The objective of school desegregation must sometimes give way when the "educational, social and economic costs" are too great, the administration said in its first attempt to get Supreme Court agreement with the administration's philosophy of school integration.
The government made its anti-busing plea to the high court in a "friend of the court" brief filed Friday in support of Nashville, Tenn., officials seeking a reduction in busing there. Such briefs generally enhance significantly the chance that a review will be granted in a case.
The justices have ducked major reviews of court-mandated busing plans for five years, however, in part because of intense differences among themselves that could further confuse subordinate judges in this sensitive area. The views of Sandra Day O'Connor, the newest justice, could become crucial as the court decides in the coming weeks whether to tackle the issue now.
The Nashville case, Metropolitan County Board of Education of Nashville and Davidson County, Tenn. vs. Kelley, et al, is 26 years old. The most recent chapter was written last year when a U.S. District Court judge ruled that a busing program started in 1971 had failed to desegregate schools adequately while contributing to "white flight" and other disruptions.
The judge eased busing requirements for the city and Davidson County, which are consolidated in a metropolitan government, wiping them out for kindergarten through 12th grades and lowering acceptable percentages of minority enrollment in each school.
The 6th U.S. Circuit Court of Appeals ruled, 2 to 1, for stiffer busing requirements, saying they were required by the Supreme Court's 1971 ruling in Swann vs. Charlotte-Mecklenburg Board of Education that first gave judges the flexibility to order busing.
The Reagan administration believes the Swann decision gave judges an often ignored flexibility not to order busing.
In the government's new friend-of-the-court brief, Solicitor General Rex E. Lee said the appellate court "adopted too restrictive an interpretation" of the Swann case.
Swann did not require busing or a certain racial mix in schools, he said. The court "has never stated" that the objective of desegregation "must be achieved regardless of the costs to individual students or the educational system as a whole," he said.

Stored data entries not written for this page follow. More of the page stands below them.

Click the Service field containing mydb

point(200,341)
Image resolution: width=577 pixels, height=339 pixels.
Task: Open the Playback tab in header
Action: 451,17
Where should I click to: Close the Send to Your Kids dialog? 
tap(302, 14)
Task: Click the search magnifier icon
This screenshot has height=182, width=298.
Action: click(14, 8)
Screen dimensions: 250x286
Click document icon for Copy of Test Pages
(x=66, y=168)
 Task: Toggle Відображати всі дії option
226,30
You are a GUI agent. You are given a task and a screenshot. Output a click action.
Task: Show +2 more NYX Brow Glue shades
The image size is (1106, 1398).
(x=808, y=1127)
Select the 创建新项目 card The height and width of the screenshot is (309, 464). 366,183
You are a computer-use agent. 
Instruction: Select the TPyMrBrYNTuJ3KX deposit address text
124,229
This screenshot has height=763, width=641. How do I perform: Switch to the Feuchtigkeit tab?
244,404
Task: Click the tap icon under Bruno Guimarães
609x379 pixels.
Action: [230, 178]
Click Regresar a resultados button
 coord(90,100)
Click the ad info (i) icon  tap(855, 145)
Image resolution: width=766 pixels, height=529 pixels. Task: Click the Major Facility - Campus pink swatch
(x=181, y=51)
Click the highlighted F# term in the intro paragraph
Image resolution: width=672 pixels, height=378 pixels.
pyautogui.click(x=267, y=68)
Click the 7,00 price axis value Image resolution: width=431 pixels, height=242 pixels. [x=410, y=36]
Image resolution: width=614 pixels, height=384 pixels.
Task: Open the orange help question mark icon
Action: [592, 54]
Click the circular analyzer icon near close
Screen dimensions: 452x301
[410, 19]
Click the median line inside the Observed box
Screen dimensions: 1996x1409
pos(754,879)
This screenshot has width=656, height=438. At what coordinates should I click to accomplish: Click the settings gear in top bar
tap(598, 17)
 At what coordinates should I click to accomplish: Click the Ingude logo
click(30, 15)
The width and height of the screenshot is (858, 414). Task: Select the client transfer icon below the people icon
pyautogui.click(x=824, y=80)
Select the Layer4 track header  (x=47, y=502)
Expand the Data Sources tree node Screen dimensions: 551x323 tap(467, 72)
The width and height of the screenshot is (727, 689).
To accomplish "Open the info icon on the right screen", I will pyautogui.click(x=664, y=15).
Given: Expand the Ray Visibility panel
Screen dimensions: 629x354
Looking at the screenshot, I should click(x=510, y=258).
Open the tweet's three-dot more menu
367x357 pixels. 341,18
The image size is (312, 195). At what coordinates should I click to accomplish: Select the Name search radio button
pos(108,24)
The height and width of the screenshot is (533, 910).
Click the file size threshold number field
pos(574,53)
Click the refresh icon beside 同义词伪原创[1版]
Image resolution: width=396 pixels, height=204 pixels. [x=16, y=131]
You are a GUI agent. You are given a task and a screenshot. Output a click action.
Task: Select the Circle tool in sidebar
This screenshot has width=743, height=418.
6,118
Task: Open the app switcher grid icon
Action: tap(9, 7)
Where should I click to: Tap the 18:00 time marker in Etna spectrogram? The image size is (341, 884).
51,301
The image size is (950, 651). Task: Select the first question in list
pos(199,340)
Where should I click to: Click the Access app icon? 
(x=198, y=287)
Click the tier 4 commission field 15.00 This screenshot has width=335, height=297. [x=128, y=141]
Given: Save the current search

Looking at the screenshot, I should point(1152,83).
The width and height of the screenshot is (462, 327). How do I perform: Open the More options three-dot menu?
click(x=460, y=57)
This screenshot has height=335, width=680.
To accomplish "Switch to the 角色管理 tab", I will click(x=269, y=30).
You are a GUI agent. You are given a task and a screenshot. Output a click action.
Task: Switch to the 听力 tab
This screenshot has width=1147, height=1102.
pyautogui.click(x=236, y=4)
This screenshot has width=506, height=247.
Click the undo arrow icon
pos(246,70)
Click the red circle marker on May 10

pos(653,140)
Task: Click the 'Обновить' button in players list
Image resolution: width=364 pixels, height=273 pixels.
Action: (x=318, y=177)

Swann, he said, "does not preclude district courts from considering competing educational, social and economic costs or from holding, as the district court did, that 'transportation of young children which risks the health of the children or significantly impinges on the educational process' is to be avoided.
"Lower courts, school boards, and governmental enforcement agencies are clearly in need of guidance regarding the proper interpretation of Swann," Lee's brief said.
The administration's arguments have been made in speeches and in the lower courts, most recently in a case involving Baton Rouge, La. The brief marked the first time the administration has formally sought Supreme Court support for its views.
The Reagan anti-busing effort is now in full swing, with the Justice Department studying requests to intervene and undo busing orders in Boston, Cleveland, Detroit, St. Louis and Memphis, among other areas.
Justice Department sources said the Nashville case is an especially convenient vehicle for Supreme Court review of busing, in part because the dissenting appeals court judge, Anthony J. Celebrezze, is regarded as a liberal.
The Supreme Court ruled on two cases last year involving busing. But the issues in Los Angeles and Seattle concerned locally instigated desegregation plans, not plans ordered under the Constitution by federal judges.